Mais une actitude pareille, qu'est commune a plusieurs personnes qui se trouvaient a cote de vous dans le passe, avant l'invasion de notre territoire, est - pour nos anciens allies de combat - inconcevable.

Je voudrais vous dire, et je vous parle de mon cas, sans meler dans ca les freres cites dans votre courrier, que meme si je reste opposee a Kabila je suis partisane d'une normalisation de la situation. Nous devons faire en sorte que ce pouvoir soit oblige de prendre act que  il n'est pas possible de continuer sans associer a la tache de la reconstruction nationale (qui passe maintenant meme par la recuperation de cette partie de territoire en mains etrangeres) les forces vives de la nation. Toutes.

Je suis disposee, je suis contrainte, a donner mon appui a la demarche du gouvernement Kabila pur reentrer en possession, pour nos fils et filles, de la terre que nous a ete arrachee. Je suis disposee a accepter une alliance de programme avec ce pouvoir, si le programme envisage au moins l'ouverture politique a la societe civile si non la liberalisation des activites de tous le partis politiques.
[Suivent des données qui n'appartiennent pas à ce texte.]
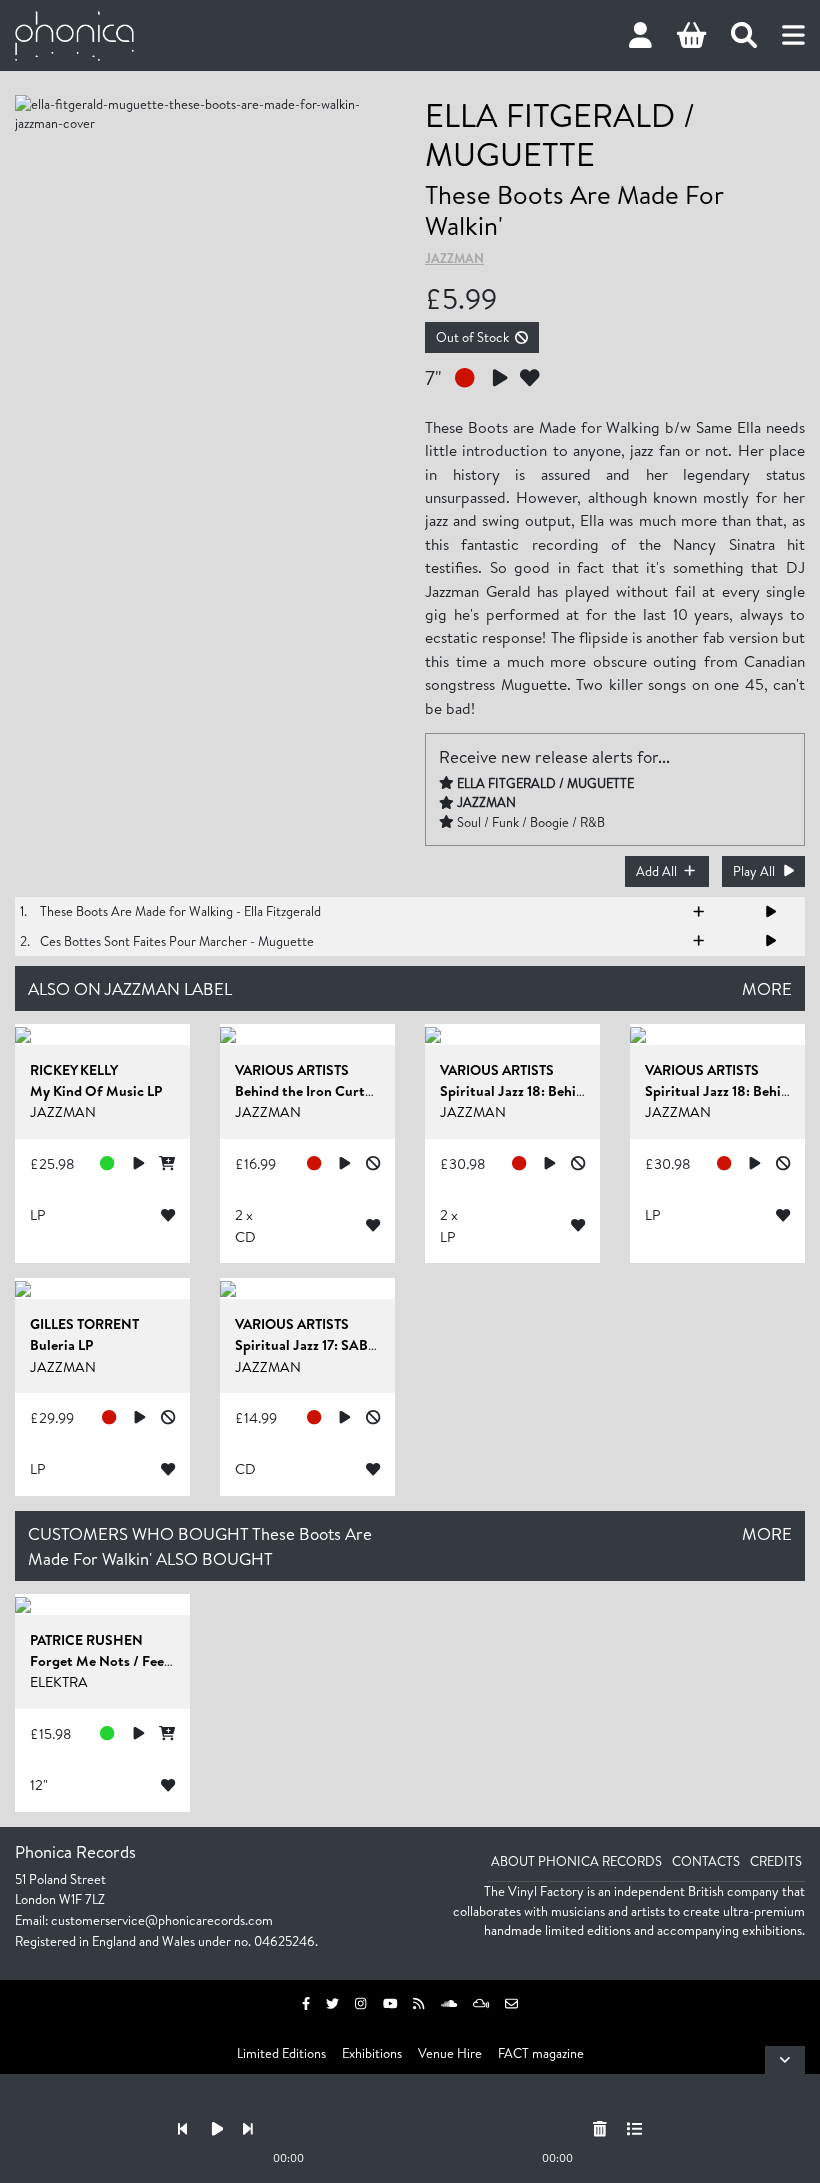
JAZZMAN (454, 258)
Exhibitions (372, 2053)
Je n'arrive pas a confier mes espoires, encore une fois, dans les mains de Etienne Tshisekedi, car un homme ondivague comme lui est la garantie de la defaite de toute forme de lutte. Il nous a trahi plusieurs fois et il ne merite plus d'etre considere comme possible solution pour les problemes du pays. Je n'ai rien a dire contre l'UDPS, mais malheuresement ce parti s'identifie completement dans cet homme, faisant entrevoire une sorte de fanatisme pour le "leader maximo" qui gene et fait peur, surtout pour la manque de sens critique et, last but not least, pour la manque d'une generation capable d'eliminer le qui pro quo de cette tendence au collaborationisme avec le pouvoir en place, soit il mobutiste soit il kabiliste.